Re: Differences Between Space Advocacy Organizations

kbd512 wrote:

The only reason there are robots roving around on other planets and telescopes that can image other galaxies is because engineers made that happen.

Engineers don't make things like that happen unless NASA pays for it to happen.  And the only way to get larger NASA budgets is via some form of collective political action (joining some group similar to the Mars Society, the National Space Society, calling your congressional representative, emailing your congressman, etc).

kbd512 wrote:

Our little clique of like-minded individuals is not evidence of general public support, either.  We are not the general public.

The NRA isn't the general public either, and often takes positions on issues that are overwhelmingly unpopular among the American public.  And politicians often do what the NRA wants instead of what the majority wants because politicians know the NRA's members care about their issue and that NRA candidate endorsements can tip the scales in election polling.  (Not to suggest the NRA is wrong).

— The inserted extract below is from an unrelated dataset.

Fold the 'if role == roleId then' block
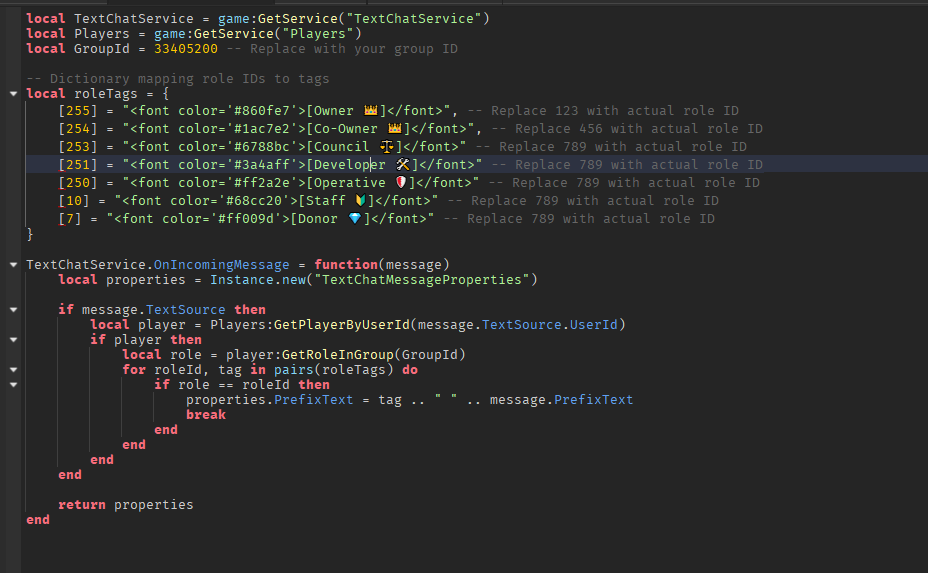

There's no reason the minority of people who want a NASA-funded Mars mission could not do the same thing for their issue, even if such a policy is not supported by the majority of voters.

kbd512 wrote:

NASA has been funded to Apollo Program levels for more than a decade now.

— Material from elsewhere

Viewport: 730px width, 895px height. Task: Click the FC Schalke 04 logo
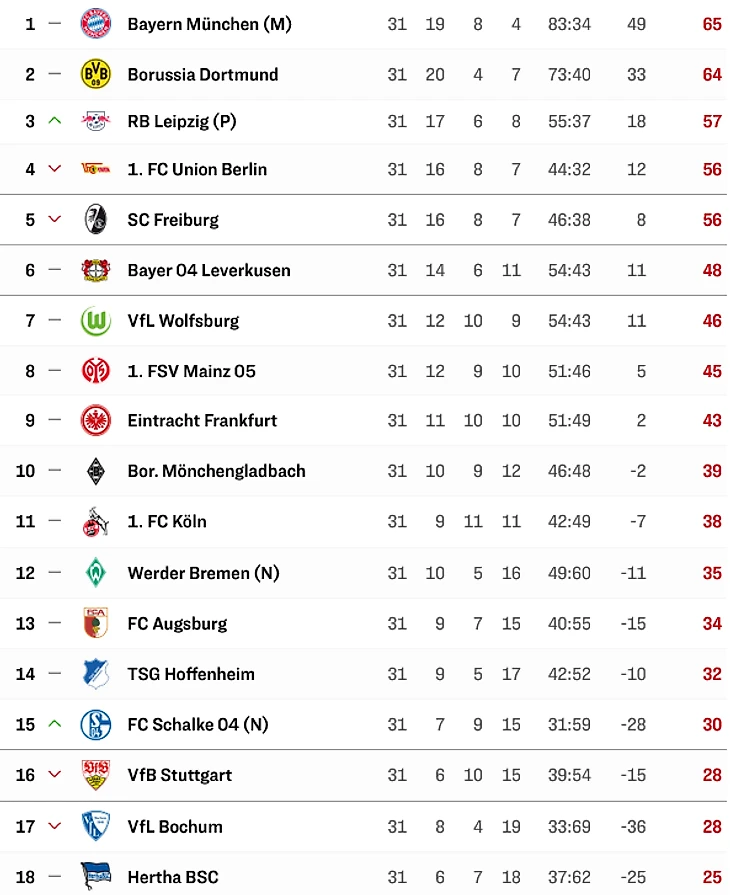96,724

False.  The following table shows NASA budgets over the years (adjusted for inflation).  JFK gave his famous Moon speech in 1963. As you can see from the table, there was a dramatic rise in funding provided to NASA over the next several years following 1963 that preceded the Moon landings.  And in particular, I'll point out that in 1966 the NASA budget was more than double the NASA budget of 2020 if you adjust for inflation.

https://en.wikipedia.org/wiki/Budget_of … ual_budget

So it appears accurate to say that one of the reasons NASA has not made such enormous accomplishments like that more recently is simply because they haven't been provided with an appropriate level of funding to make bold Moon/Mars missions happen, particularly when their attention is split between doing that and taking care of all the other things they are funding (SLS, ISS, various space telescopes, Mars rovers, etc).

kbd512 wrote:

Have you ever voted for a politician because they supported space exploration?

I don't decide my vote based entirely on any single issue, but I can think of a case where a candidate's unusually strong support for NASA has motivated me to support them just off the top of my head. Yes.

kbd512 wrote:

President Trump has signed legislation into law that provides more money to NASA than they've ever received from any past President, and appointed an administrator who is at least willing to consider private sector alternatives to government programs that are cheaper, such as SpaceX, but even here, we're still "Orange Man bad", 24/7/365.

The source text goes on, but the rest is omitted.